**PASSAGE:**
If $A: V\rightarrow V$ is diagonalizable, then we can write $$V=\bigoplus_{i=1}^k E_{\lambda_i}$$ where each $E_{\lambda_i}$ is the eigenspace of $A$ corresponding to eigenvalue $\lambda$. To annihilate $A$, it is therefore sufficient to annihilate $A$ on each of the eigenspaces and the annihilator for each $E_{\lambda_i}$ is just $A-\lambda I$. Now as far as invariant subspaces go, eigenspaces are pretty much as simple as possible. This means that a single iteration of $(x-\lambda_i)$ on $A$ is enough to eliminate the space $E_{\lambda_i}$. Therefore the minimal polynomial is $$p(x) = (x-\lambda_1)\cdots (x-\lambda_k)$$ and intuitively this is why the minimal polynomial of a diagonalizable operator splits into linear terms.

However, not all operators are diagonalizable and so we need to talk about generalized eigenspaces instead. If you are familiar with the Jordan form, then generalized eigenspaces need no introduction. If you are not (which I think might be the case since Jordan forms are chapter 7 in Hoffman) then we can summarize as follows: Just as a diagonalizable operator "decomposes" into eigenspaces, any operator (diagonalizable or not) decomposes into what are called generalized eigenspaces.

Normal eigenspaces $E_{\lambda_i}$ are defined as the set of vectors $\mathbf{v}\in V$ for which $$(A-\lambda_i I)\mathbf{v} = \mathbf{0}$$ generalized eigenspaces $W_{\lambda_i}$ are defined as the set of vectors $\mathbf{v} \in V$ for which there exists some $m\in \mathbb{N}$ such that $$(A-\lambda_i I)^m \mathbf{v} = \mathbf{0}$$ And we then have $$V = \bigoplus_{i=1}^kW_{\lambda_i}$$ The representation of the operator $A$ corresponding to the above decomposition is then the Jordan Normal Form of the matrix.

**ENTRIES PROVIDED:**
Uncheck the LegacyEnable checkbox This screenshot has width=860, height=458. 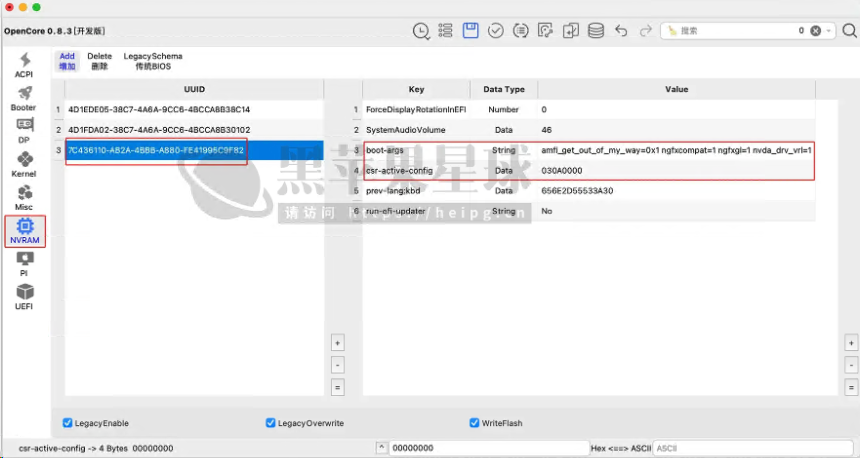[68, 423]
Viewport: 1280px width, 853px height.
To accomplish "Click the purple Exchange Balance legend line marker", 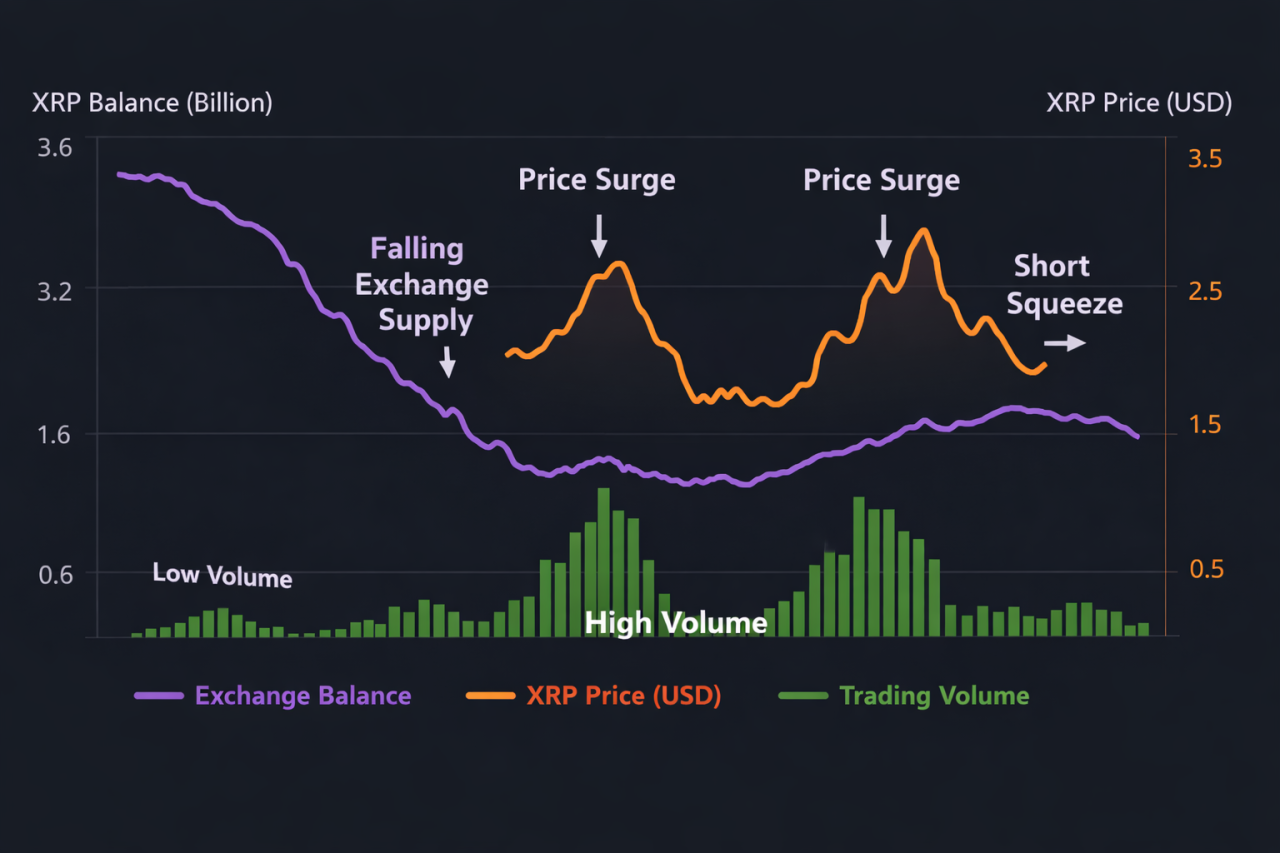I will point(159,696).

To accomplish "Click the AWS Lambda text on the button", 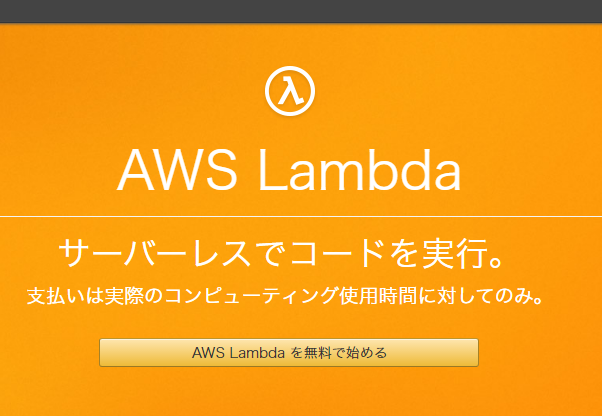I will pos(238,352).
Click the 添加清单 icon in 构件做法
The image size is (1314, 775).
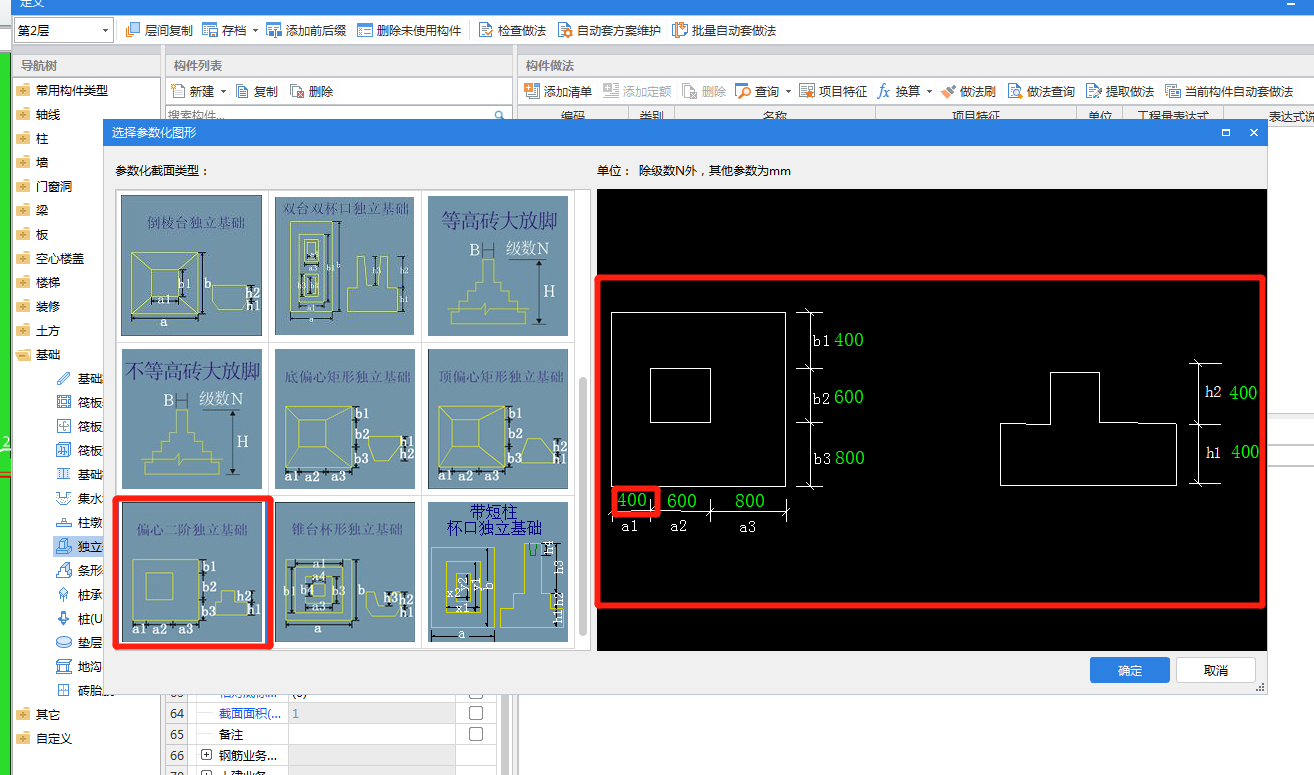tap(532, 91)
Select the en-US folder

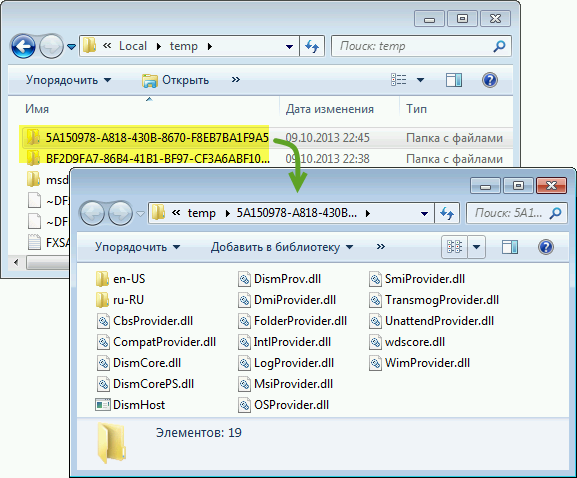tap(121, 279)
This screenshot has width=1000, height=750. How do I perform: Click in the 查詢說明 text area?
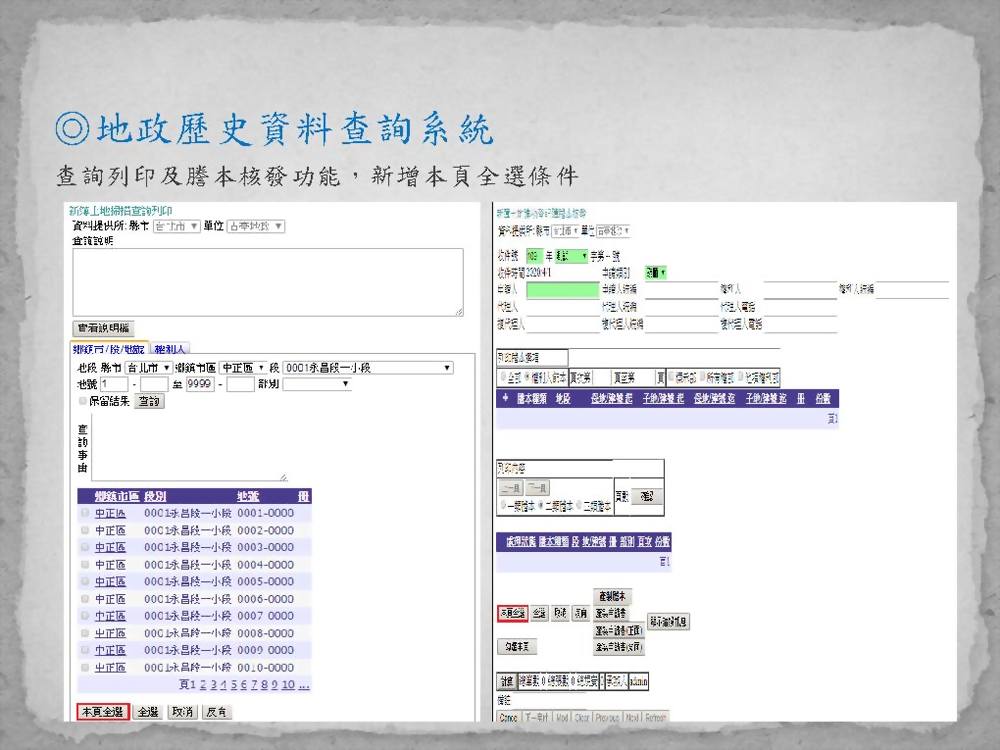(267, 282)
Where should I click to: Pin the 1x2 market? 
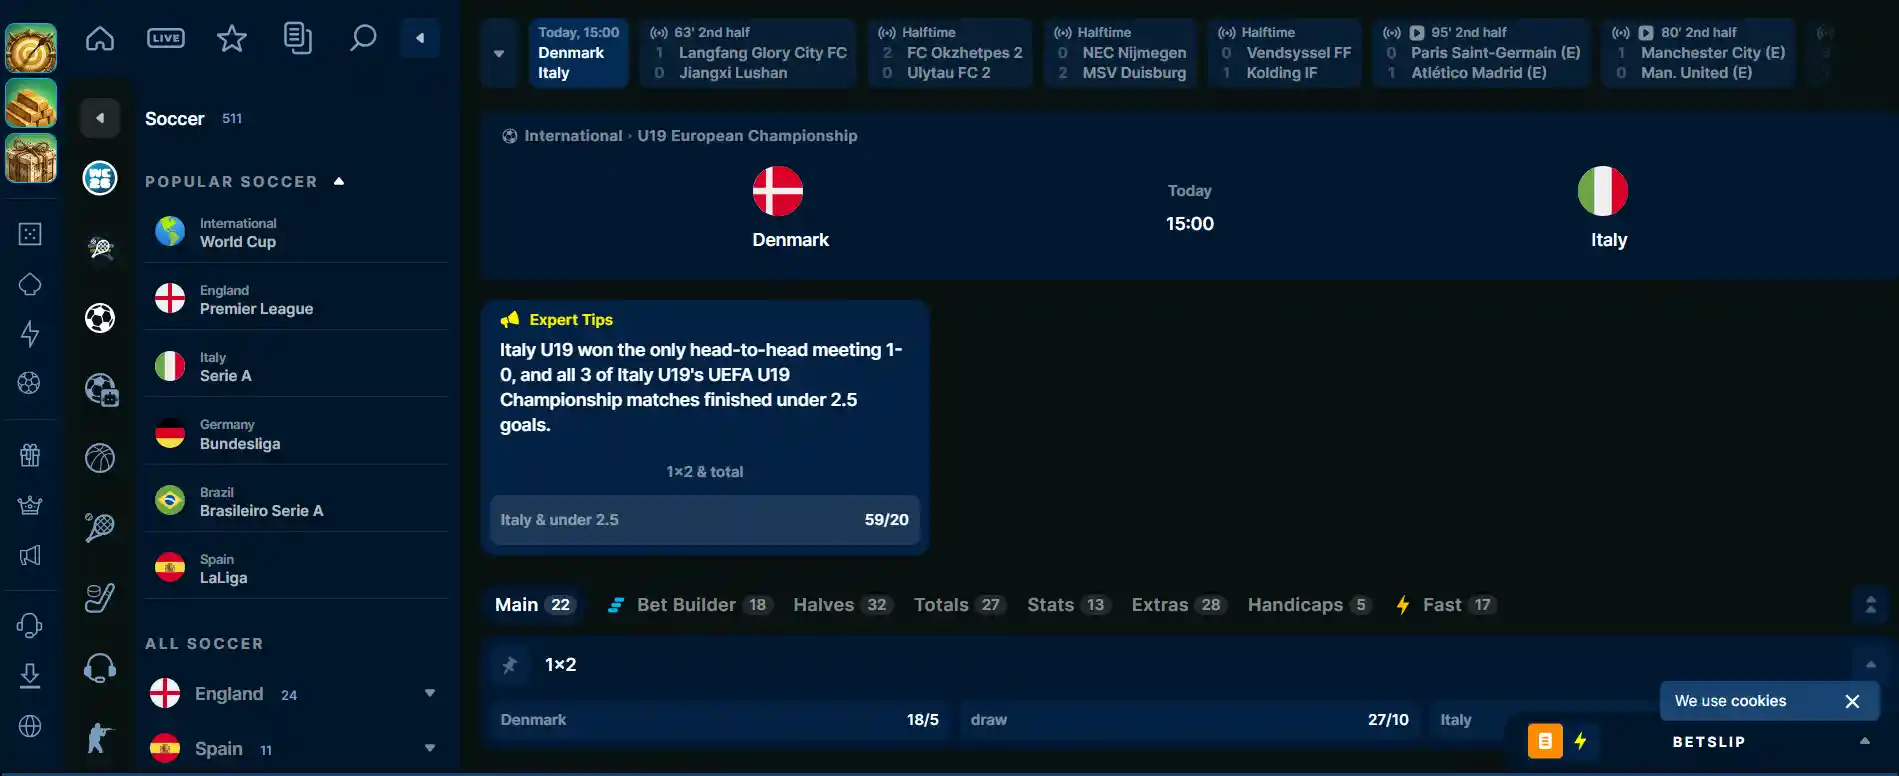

**GIVEN INSTRUCTION 1:**
Answer these from the minimal polynomial passage:
(a) What is the annihilator for each eigenspace $E_{\lambda_i}$?
(b) Which chapter in Hoffman covers Jordan forms?
(c) What is the name for the representation of $A$ that corresponds to the decomposition into generalized eigenspaces?
**GIVEN INSTRUCTION 2:** Please write out everything in the minimal polynomial passage from "If $A: V\rightarrow" down to "into linear terms.", word for word.
Use only the minimal polynomial passage, not the records.

**FULL RESPONSE 1:**
(a) $A-\lambda I$
(b) Chapter 7
(c) The Jordan Normal Form of the matrix

**FULL RESPONSE 2:**
If $A: V\rightarrow V$ is diagonalizable, then we can write $$V=\bigoplus_{i=1}^k E_{\lambda_i}$$ where each $E_{\lambda_i}$ is the eigenspace of $A$ corresponding to eigenvalue $\lambda$. To annihilate $A$, it is therefore sufficient to annihilate $A$ on each of the eigenspaces and the annihilator for each $E_{\lambda_i}$ is just $A-\lambda I$. Now as far as invariant subspaces go, eigenspaces are pretty much as simple as possible. This means that a single iteration of $(x-\lambda_i)$ on $A$ is enough to eliminate the space $E_{\lambda_i}$. Therefore the minimal polynomial is $$p(x) = (x-\lambda_1)\cdots (x-\lambda_k)$$ and intuitively this is why the minimal polynomial of a diagonalizable operator splits into linear terms.